> [TEXT]:
Wells City
- Full name: Wells City Football Club
- Founded: 1890
- Ground: The Athletic Ground, Wells
- Capacity: 1,500
- Chairman: Alex Petheram
- Manager: Steve Murray
- League: Western League Premier Division
- 2025–26: Western League Division One, 3rd of 20 (promoted)
| Home colours | Away colours |

= Wells City F.C. =

Association football club in England

Wells City F.C. are a football club based in Wells, Somerset, England. The club is affiliated to the Somerset County FA. They are currently members of the and play at the Athletic Ground.

==History==
They joined the Western League Division Two in 1929 and won the Western League title in 1950. Declining performances culminated in relegation to the second division after the 1956–57 season and after three seasons in the Western League Division Two, Wells City left the league.

Wells rejoined the Somerset Senior League in 1960–61 with the reserves competing in the Mid-Somerset Football League. Wells finished 6th in their first season back in the Somerset Senior League. The side finished very much in mid-table until 1965–66 when they were third behind Street and Welton Rovers Reserves. They were runners-up behind Paulton Rovers in 1971–72. Relegation from the Premier Division to Division occurred at the end of the 1977–78 season with promotion to the top section being gained at the end of 1979–80. 1981–82 saw another relegation. Promotion back again was a long time in arriving, not until 1994 would Wells City grace the top flight of Somerset football. Soon the yo-yo effect happened once more with relegation at the end of 1997–98 followed by bouncing straight back up in 1998–99. The club maintained a Premier Division place until promotion back to the Western Football League Division One in 2008.

> [LISTED ENTRIES]:
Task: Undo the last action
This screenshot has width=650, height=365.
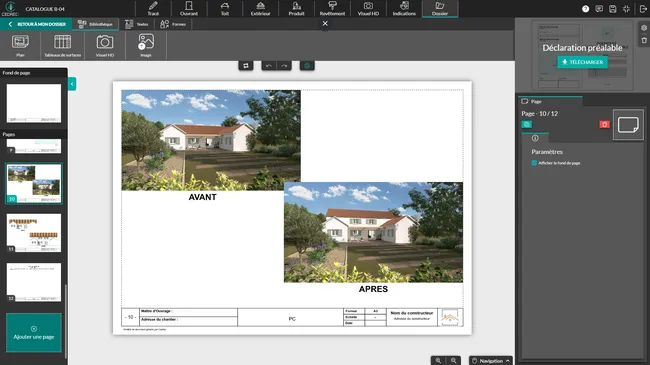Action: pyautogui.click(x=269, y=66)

* * *

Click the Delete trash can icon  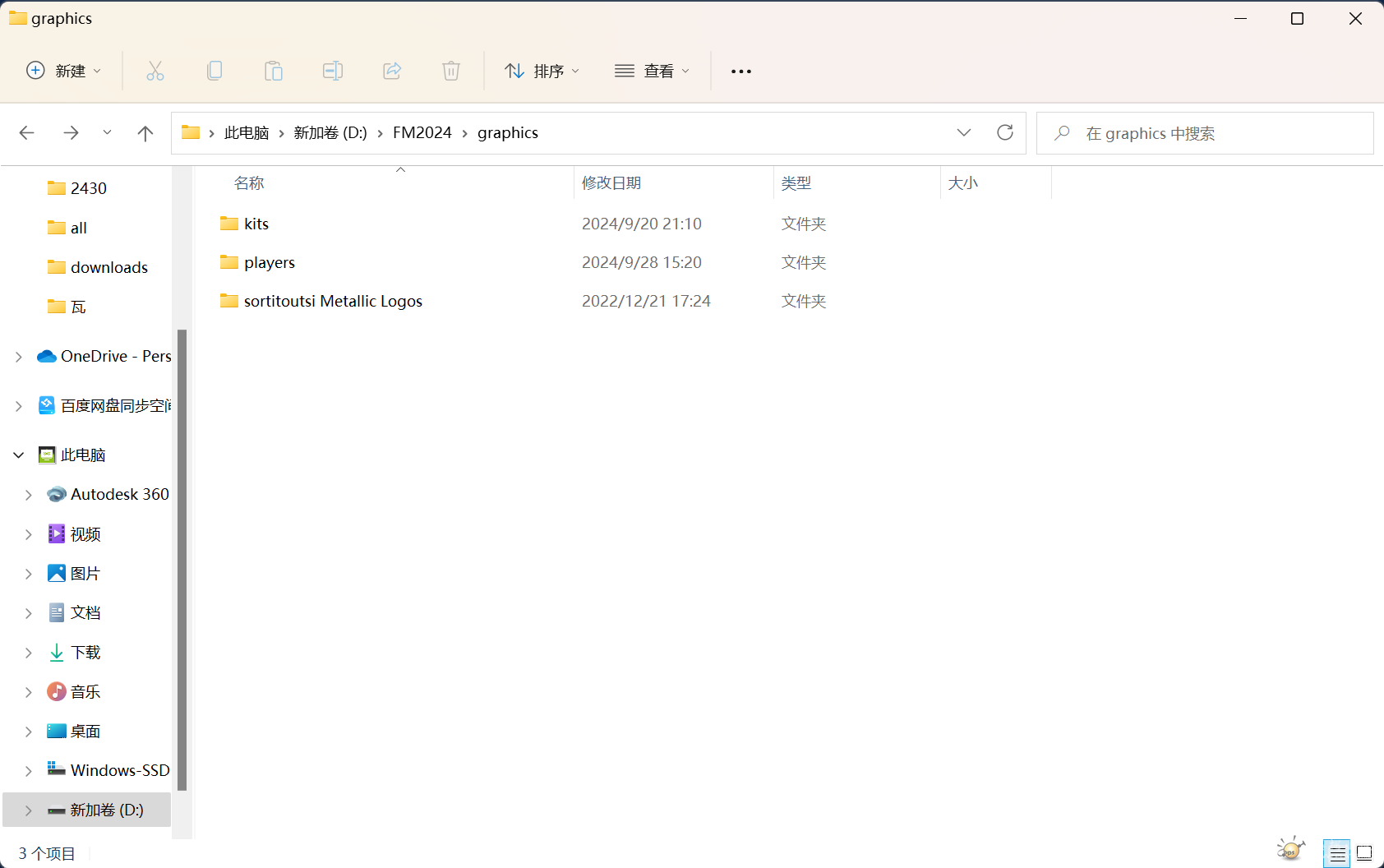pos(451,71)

> [GOALS]:
A - List every season named in the Wells City history that ended in a relegation for the club.
B - Extend the Wells City club history past its final sentence, about the 2008 promotion.

> [EXERCISE RESPONSES]:
A - 1956–57, 1977–78, 1981–82, 1997–98

B -
Wells City would finally reclaim the Somerset Senior Cup in 2006–07, defeating Burnham United 2–1 at Weston-super-Mare.

Wells City's first season back in the Western League saw them finish a respectable mid-table finish in 10th place.

On 24 April 2010 Wells City earned promotion to the Premier Division of the Western Football League after finishing 1st. They were however relegated back to Division One in 2013.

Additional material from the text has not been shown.